3 — Brothers: A Tale Of Two Sons

Alors que la plupart des jeux nous font assister au décès de personnages importants, Brothers: A Tale Of Two Sons nous le fait ressentir physiquement.

Comme nous contrôlons les deux personnages en même temps depuis des heures, la mort du grand frère nous laisse un véritable sentiment de vide comme nous n’utilisions plus tous les boutons sur la manette.

Et le petit frère qui devait survivre au deuil de sa mère doit maintenant composer avec celui de son grand frère.
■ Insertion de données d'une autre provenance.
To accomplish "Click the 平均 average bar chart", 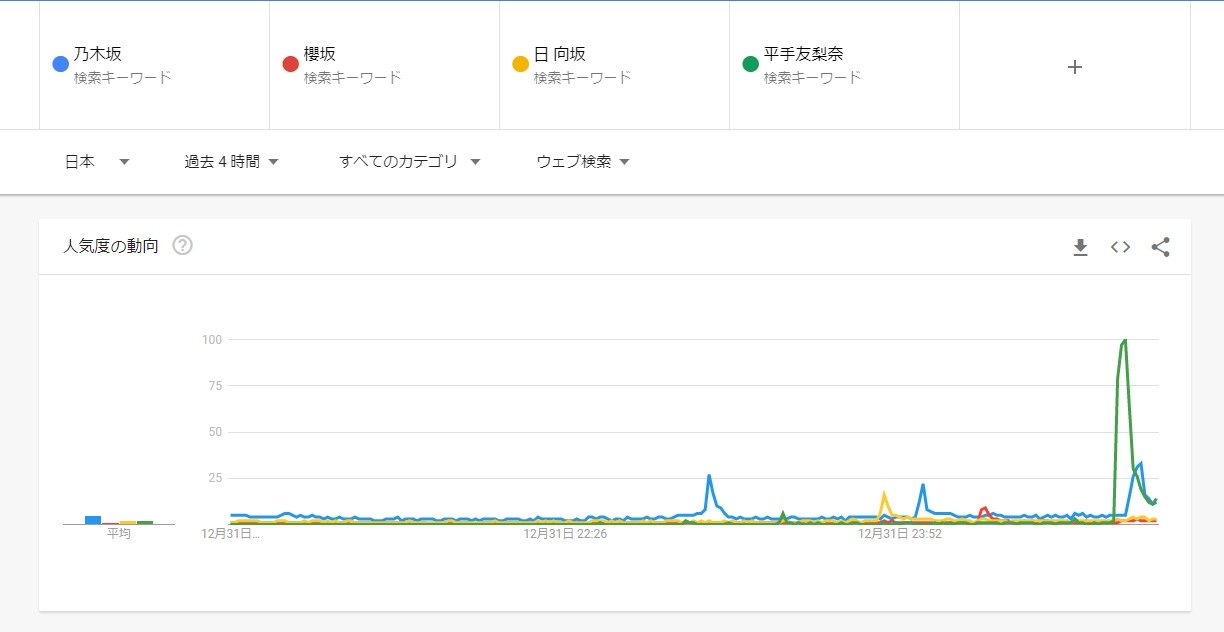I will [x=118, y=520].
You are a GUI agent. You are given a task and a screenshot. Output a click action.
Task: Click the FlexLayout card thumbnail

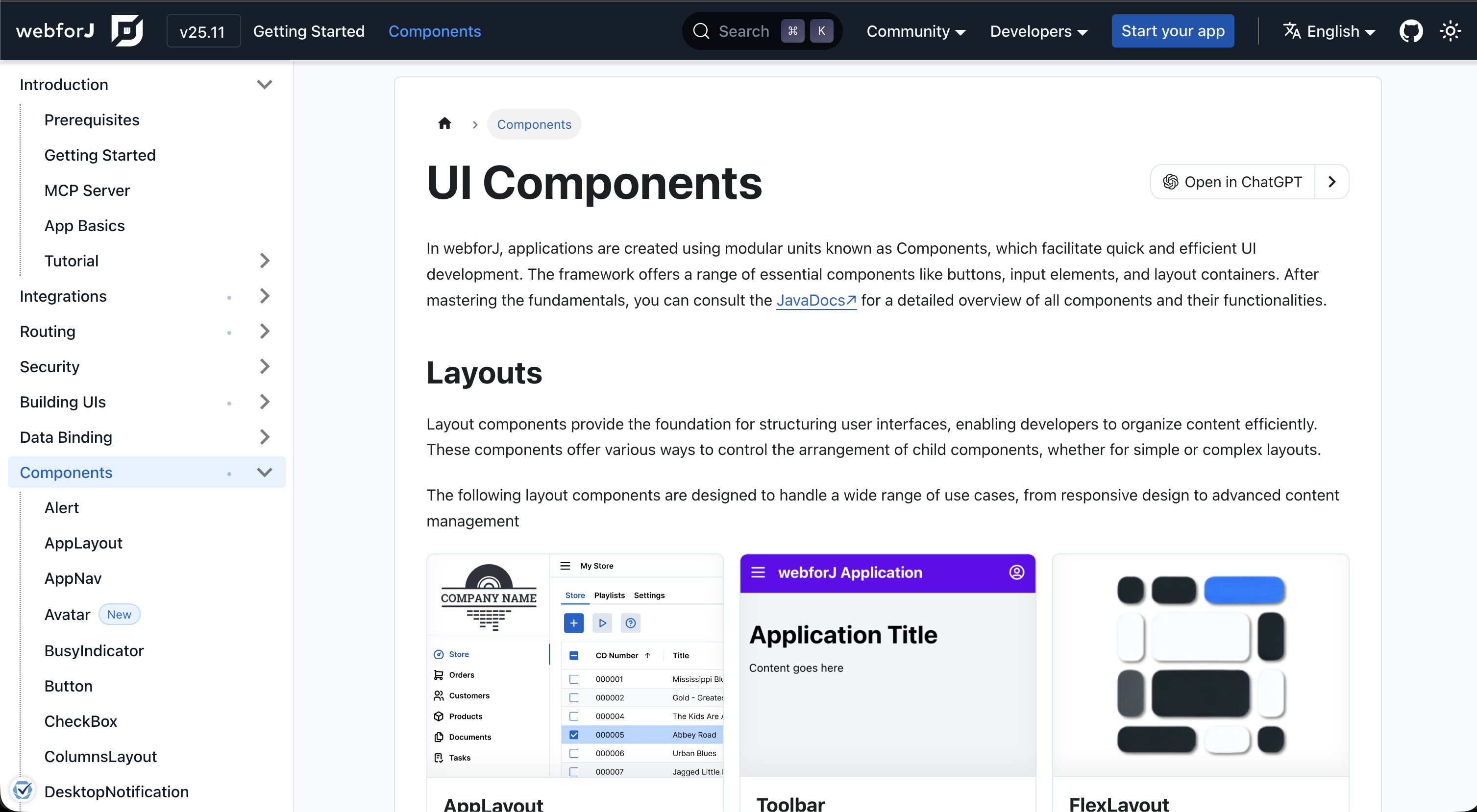(1200, 665)
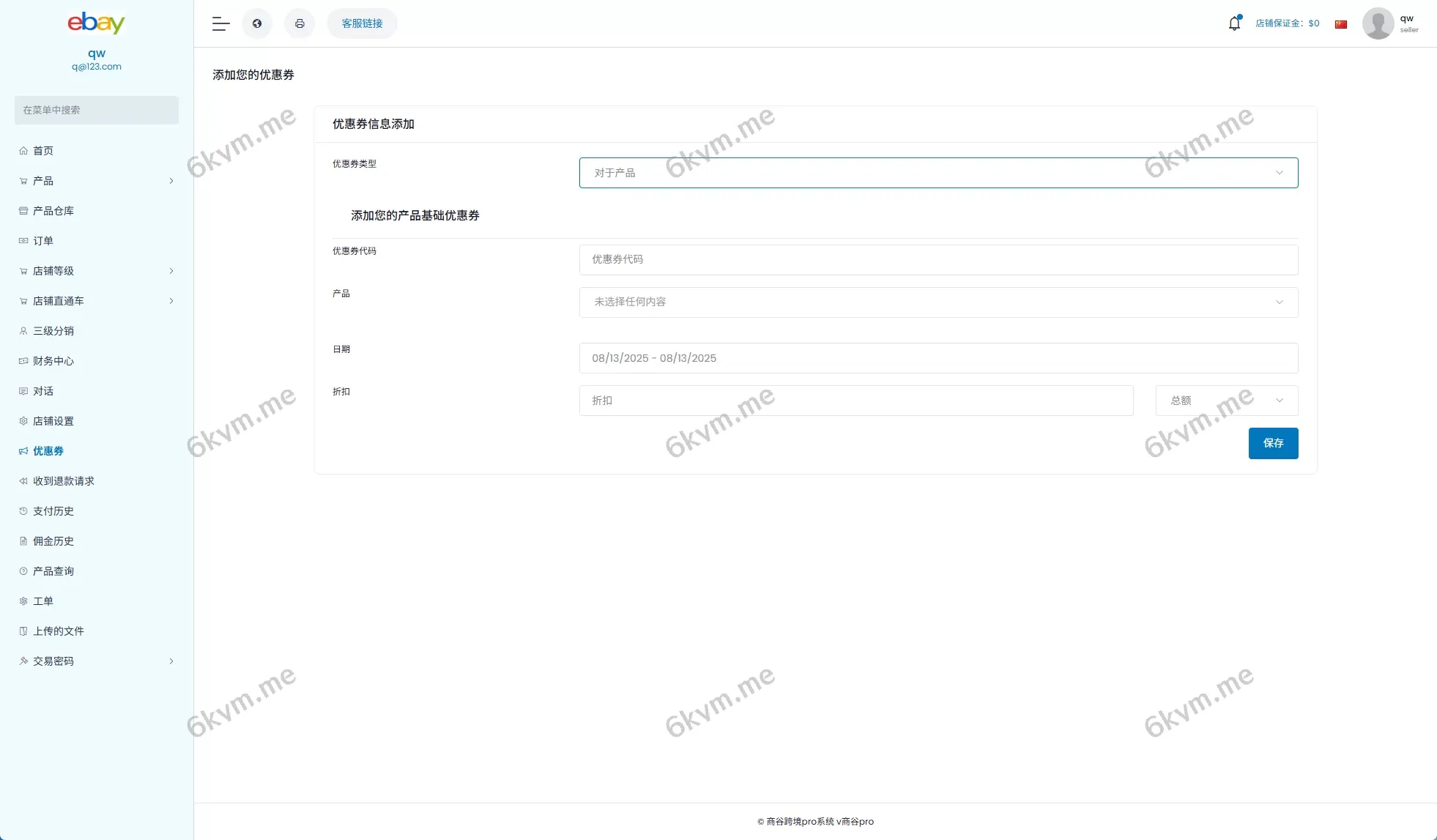
Task: Expand the 交易密码 sidebar menu
Action: [x=53, y=661]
Sans paroles distinctes, ce jeu réussit à aborder ce thème universel d’une façon exemplaire.

2 — Valiant Hearts: The Great War — La finale

Alors que tous les jeux de guerre peuvent présenter des aspects glorifiants de la guerre, Valiant Hearts décide de nous montrer que la guerre, c’est juste triste et injuste.

Sous un piano mélancolique et la voix de l’acteur qui lit sa dernière lettre à sa fille, nous assistons aux derniers moments d’Émile, qui a vécu les pires injustices et horreurs durant toute la durée du jeu afin d’offrir un monde meilleur à sa descendance.

Lors de la Première Guerre mondiale, un homme au cœur pur est exécuté par le système qu’il a aidé à sauver. Quel constat désolant.

1 — Last Day Of June

Je ne pense pas que The Last Day Of June soit un si bon jeu. On doit retourner dans le passé et traverser des puzzles assez ennuyants pour essayer d’éviter un accident de voiture qui tuera notre femme comme si on était dans The Butterfly Effect.

Par contre, la finale, ouf! C’est comme si quelqu’un venait empoigner mon cœur à travers mon corps et le serrer de toutes ses forces.

Après avoir tenté toutes les possibilités durant des heures, nous sommes finalement récompensés par un seul constat : la mort de son amoureuse est inévitable… à moins de choisir volontairement de se sacrifier afin qu’elle puisse survivre.

Lorsqu’on comprend ce qu’il va se passer, nous sommes envahis par toutes les émotions à la fois. En décidant de changer de place dans la voiture, le protagoniste scelle sa destinée par amour et tout le monde pleure.

Bon, assez parlé de jeux tristes; je vais jouer à To The Moon sur ma Switch. Ça devrait bien se passer, non?